Per quanto riguarda gli Stati membri dell’UE, disposizioni sui lavoratori pendolari transfrontalieri sono contenute nelle Convenzioni firmate dall’Italia con i seguenti Paesi:

  • Austria: Convenzione ratificata con Legge 18 ottobre 1984, n. 762 (articolo 15 - paragrafo 4)
  • Francia: Convenzione ratificata con Legge 7 gennaio 1992, n. 20 (articolo 15 -  paragrafo 4)

Entrambe le disposizioni prevedono la tassazione esclusiva dei redditi di lavoro dipendente nello Stato di residenza del lavoratore pendolare.
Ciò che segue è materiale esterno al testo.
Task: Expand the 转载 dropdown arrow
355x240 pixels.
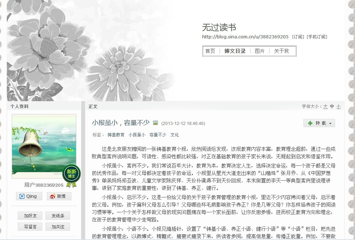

Per quanto riguarda gli Stati extra-Ue, disposizioni sui lavoratori pendolari transfrontalieri sono contenute nelle Convenzioni firmate dall’Italia con i seguenti Paesi:

  • Svizzera: Convenzione ratificata con Legge del 23 dicembre 1978, n. 943 (articolo 15 -  paragrafo 4), che rimanda all’Accordo tra i due Stati del 3 ottobre 1974. L’Accordo prevede la tassazione esclusiva in Svizzera dei redditi di lavoro dipendente svolto nei Cantoni frontalieri dello Stato svizzero dai residenti nei Comuni italiani di frontiera, a fronte di una compensazione finanziaria a favore degli stessi Comuni italiani
  • San Marino: Convenzione tra Italia e San Marino, ratificata con Legge 19 luglio 2013, n. 88 (paragrafo 4 del Protocollo aggiuntivo alla Convenzione). Il Protocollo aggiuntivo prevede la tassazione concorrente in Italia e San Marino dei redditi di lavoro dipendente percepiti dai lavoratori frontalieri residenti in Italia.